**Exercise material**.
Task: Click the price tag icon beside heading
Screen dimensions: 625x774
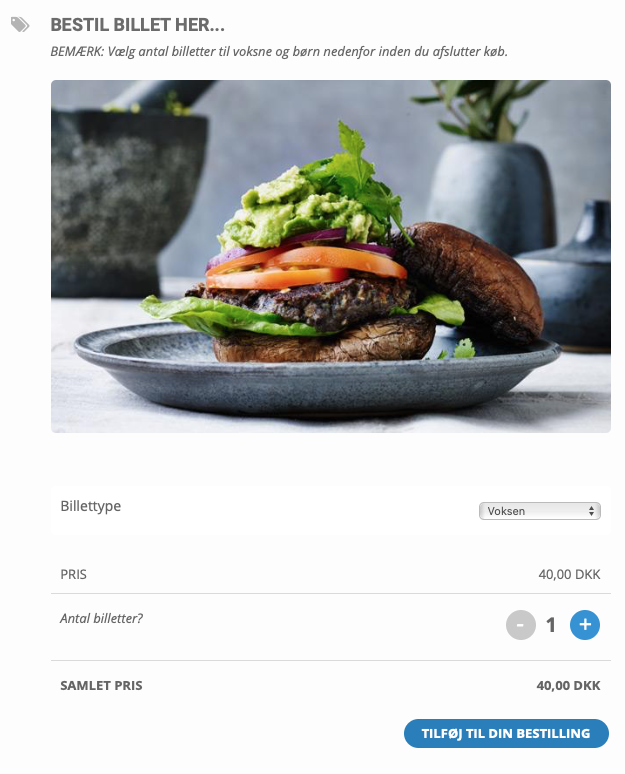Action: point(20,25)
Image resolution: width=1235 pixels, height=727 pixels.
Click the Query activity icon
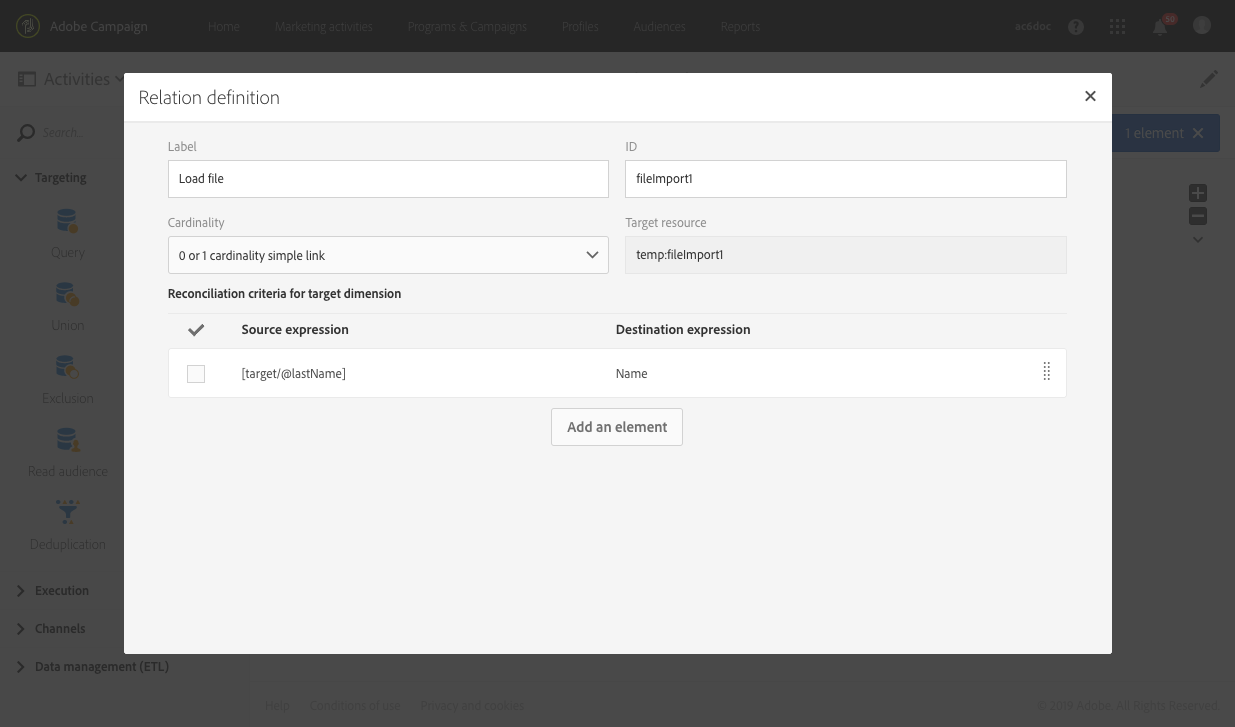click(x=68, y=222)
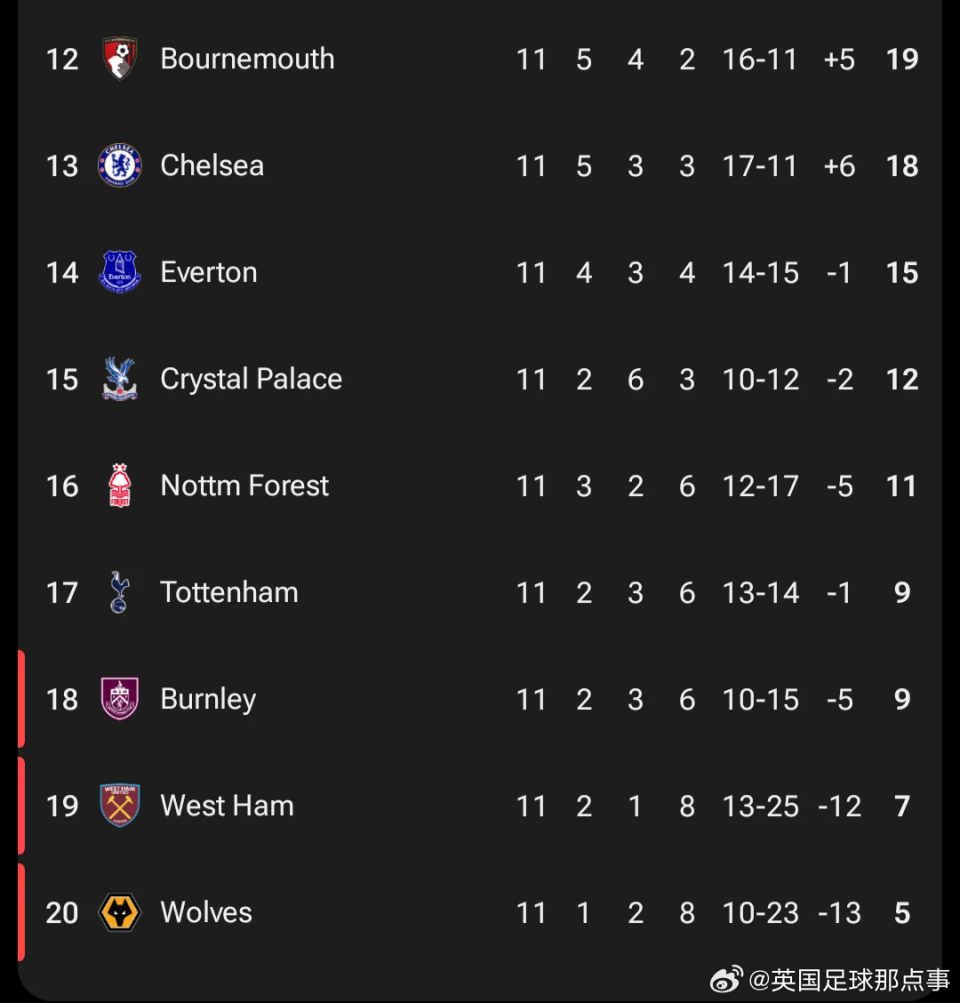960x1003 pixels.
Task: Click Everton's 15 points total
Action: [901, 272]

**To do**. Transcribe the listing above exactly, leaving every picture out.

**Solution below**.
Task: Click the price tag icon beside heading
Screen dimensions: 625x774
Action: point(20,25)
Image resolution: width=1235 pixels, height=727 pixels.
Click the Query activity icon
click(x=68, y=222)
960x1003 pixels.
Task: Click Everton's 15 points total
Action: [901, 272]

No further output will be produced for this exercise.